The structure of the rabies virus capsid proteins is similar to that of the neurotoxins of cobra venom and acetylcholine.612 After subcutaneous or intradermal inoculation, the rabies virus replicates locally. After several days, it binds to the acetylcholine (and other) receptors of the peripheral nerves and then migrates retrogradely to the CNS through peripheral nerves, spinal rootlets, and the spinal cord. After entry into the nerve cell rootlets, the virus travels to the brain along nerve tracts and into CSF. From there it spreads centrifugally along the rootlets of the cranial nerves to the salivary glands and the nasal epithelium. Shedding of the virus in the nasal secretions and saliva may precede the onset of clinical signs but not the presence of virus in the brain, where it needs to replicate before it can reach the salivary and nasal secretions. Therefore, whenever an animal bites a person, the attacking animal can always be sacrificed and tested for the potential of rabies virus transmission, and it not necessary to wait for disease progression before testing an animal for rabies, as recommended earlier when Negri bodies were the main diagnostic test for rabies. In humans, most cases become apparent within 1 to 3 months of infection, but up to 10% of cases have had incubation periods in excess of 6 months, extending to several years in rare cases.598 The rabies virus replicates in the cell bodies (gray matter) of the CNS. Dysfunction of these neurons results in behavioral changes and variable abnormalities of the cranial and the peripheral nerves, with multifocal loss of lower motor neuron and autonomic function. Death results from cardiorespiratory paralysis as the virus infects the brainstem medullary centers.

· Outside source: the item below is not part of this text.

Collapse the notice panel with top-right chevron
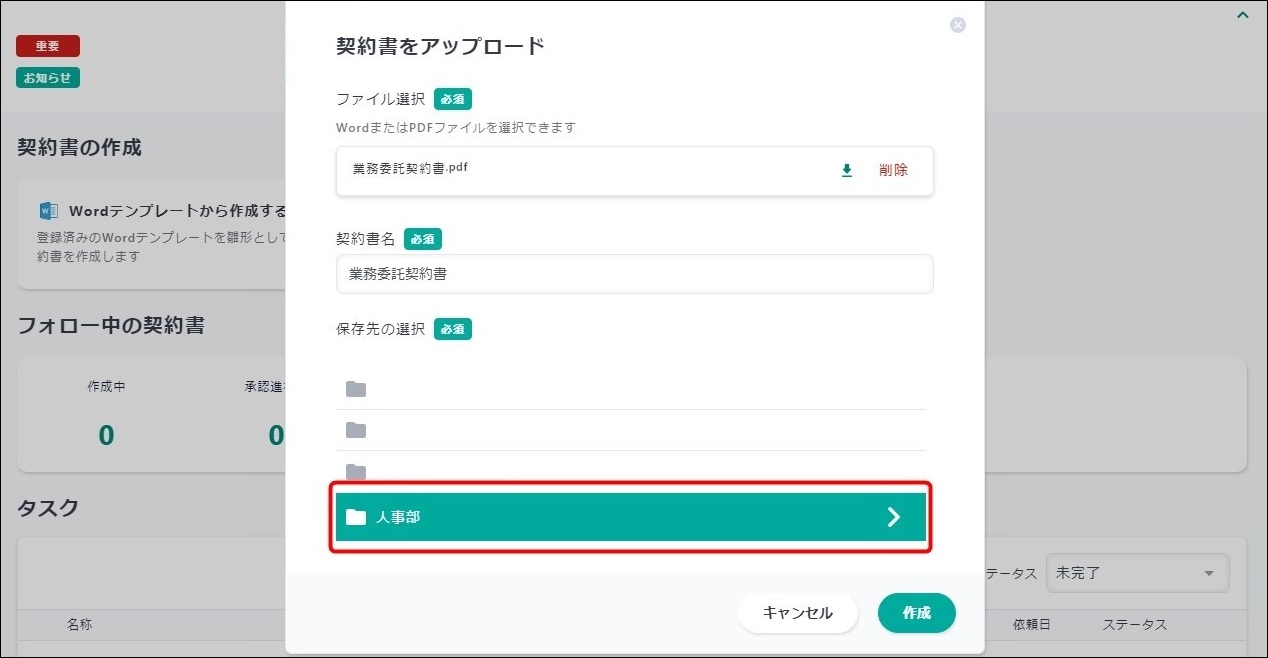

Rabies is a reportable zoonosis that has been detected worldwide, with some exceptions (especially islands). It does not presently occur in Scandinavia, United Kingdom, Ireland, Australia, New Zealand, or Iceland.598 The disease is endemic in other parts of the world, including the United States, Canada, and Europe, but remains epizootic in Central and South America, Africa, and parts of Asia, especially where a tropical climate and a high population of infected feral mammals favor viral propagation and transmission.599,601 The rabies virus is shed in the saliva and does not survive when dried or exposed to ultraviolet (UV) light. The most common method of viral transmission to domestic animals is through the bite of an infected feral or wild mammal. Humans and laboratory animals have also developed fatal infections after respiratory exposure to viral aerosols. Low levels of rabies virus are also shed in the milk of infected animals and may occasionally infect offspring nursing infected dams.613,614 Laboratory animals, foxes, and skunks also can be infected experimentally by ingestion of infected tissues from rabies cases.613,614 The consumption of thorny bushes may also have caused horizontal transmission of rabies in an outbreak in African Kudu.600 In the United States, survival of the virus in the wild may depend on cycling of infections in skunks, bats, or raccoons, which also are common sources of livestock infections.615,616
Certain strains of rabies virus have low virulence in skunks and bats, resulting in asymptomatic carriers serving as reservoirs. The rabies virus is also transmitted directly among bats through aerosols in caves. The bats may die off from rabies during periods of high viral contamination. In the United States the most common wild reservoirs are foxes in Alaska and along the border of Mexico, raccoons in the East, and skunks in the central and western regions.601 Mandatory vaccination of dogs has virtually eradicated canine rabies from developed countries, where rabies transmission from domestic dogs to livestock is rare.598,617 Island nations have been able to remain free of rabies by imposing a 6-month quarantine on imported dogs and cats. In South America, rabies outbreaks in cattle often result from vampire bat bites, causing up to 50,000 cattle deaths annually. Human rabies cases may result from bites inflicted by infected pets, feral dogs and cats, bats, or wildlife. Cases resulting from contact with infected cattle or horses are rare.601,617,618
Animal rabies cases are most common in late summer, possibly because wild animals give birth to offspring during the early spring, and young animals become infected and then spread the disease as they expand into new territory under pressure from selective forces (e.g., predation, starvation, hunting).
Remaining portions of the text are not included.